Die Vorräte werden unter Beachtung des Niederstwertprinzips zu Anschaffungs- bzw. Herstellungskosten oder zum niedrigeren beizulegenden Wert angesetzt.

Forderungen und sonstige Vermögensgegenstände werden mit dem Nennwert bzw. mit dem am Bilanzstichtag beizulegenden niedrigeren Wert angesetzt. Bei Forderungen, deren Einbringlichkeit mit erkennbaren Risiken behaftet sind, werden angemessene Wertabschläge vorgenommen. Uneinbringliche Forderungen werden abgeschrieben. Darüber hinaus erfolgen Wertabschläge anhand statistischer Forderungsausfälle von bestimmten Forderungsgruppen.

Die flüssigen Mittel sind zum Nennwert am Bilanzstichtag angesetzt.

Als aktive Rechnungsabgrenzungsposten sind Auszahlungen vor dem Abschlussstichtag angesetzt, soweit sie Aufwand für einen bestimmten Zeitraum nach diesem Zeitpunkt darstellen.

PASSIVA

Das gezeichnete Kapital wird zum Nennwert bilanziert.

Die Rückstellungen wurden in Höhe des nach vernünftiger kaufmännischer Beurteilung notwendigen Erfüllungsbetrages angesetzt. Zukünftige Preis- und Kostensteigerungen werden berücksichtigt, sofern ausreichende objektive Hinweise für deren Eintritt vorliegen. Rückstellungen mit einer Restlaufzeit von mehr als einem Jahr werden, soweit vorhanden, mit dem ihrer Restlaufzeit entsprechenden durchschnittlichen Marktzinssatz der vergangenen sieben Geschäftsjahre, herausgegeben von der Deutschen Bundesbank, abgezinst.

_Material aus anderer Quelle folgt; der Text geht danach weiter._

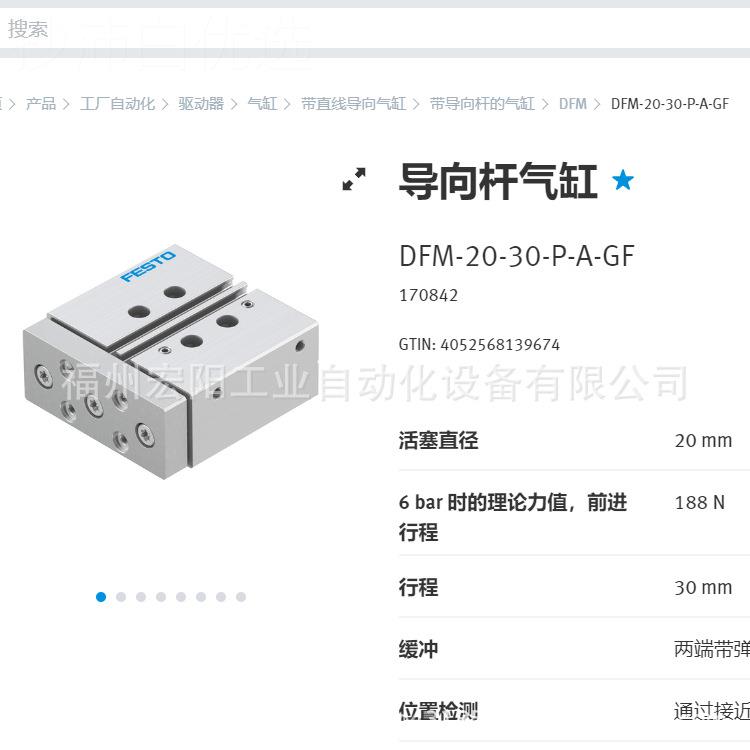
Task: Select the last image carousel dot
Action: [x=241, y=597]
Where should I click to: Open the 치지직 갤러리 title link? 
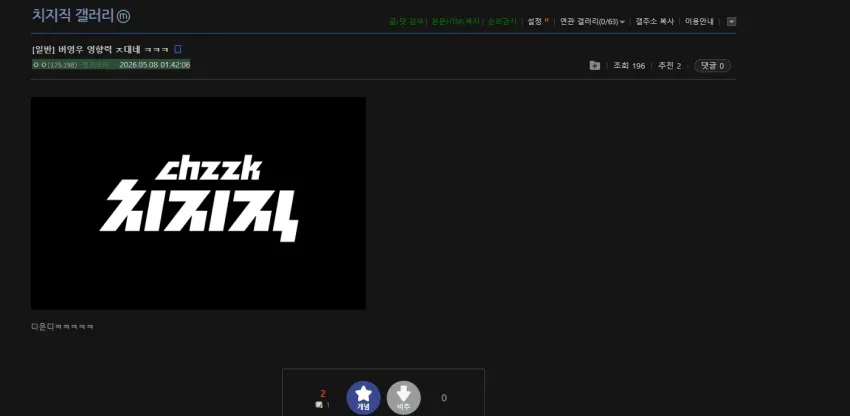coord(73,16)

Die Verbindlichkeiten werden mit dem Erfüllungsbetrag angesetzt.

Fremdwährungsumrechnung

Geschäftsvorfälle in fremder Währung werden grundsätzlich mit dem Kurs zum Zeitpunkt der Entstehung erfasst. Zum Abschlussstichtag werden gem. § 256a HGB auf fremde Währung lautende Vermögensgegenstände und Verbindlichkeiten mit dem Devisenkassamittelkurs umgerechnet. Bei einer Restlaufzeit von mehr als einem Jahr werden dabei das Vorsichtsprinzip und das Anschaffungskostenprinzip beachtet.

Latente Steuern

Für Wertunterschiede zwischen der Handels- und der Steuerbilanz, die sich voraussichtlich in späteren Geschäftsjahren abbauen, werden entsprechende Steuerbe- bzw. Steuerentlastungen als passive bzw. aktive latente Steuern berücksichtigt.

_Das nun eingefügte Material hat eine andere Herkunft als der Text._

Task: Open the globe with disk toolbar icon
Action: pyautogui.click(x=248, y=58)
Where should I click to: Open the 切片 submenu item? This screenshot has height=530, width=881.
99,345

Zum Bilanzstichtag ergibt sich nach Saldierung der aktiven und passiven latenten Steuern (Gesamtdifferenzbetrachtung) ein Aktivüberhang der latenten Steuern. Die Gesellschaft macht von dem Aktivierungswahlrecht des § 274 Abs. 1 Satz 2 HGB keinen Gebrauch, sodass sich insgesamt kein Ausweis latenter Steuern in der Bilanz ergibt. Die ermittelten aktiven und passiven latenten Steuern resultieren im Wesentlichen aus steuerlichen Verlustvorträgen, Rückstellungen für das Mitarbeiterbeteiligungsprogramm und der Aktivierung selbst geschaffener immaterieller Vermögensgegenstände. Der Steuersatz beträgt 30 %.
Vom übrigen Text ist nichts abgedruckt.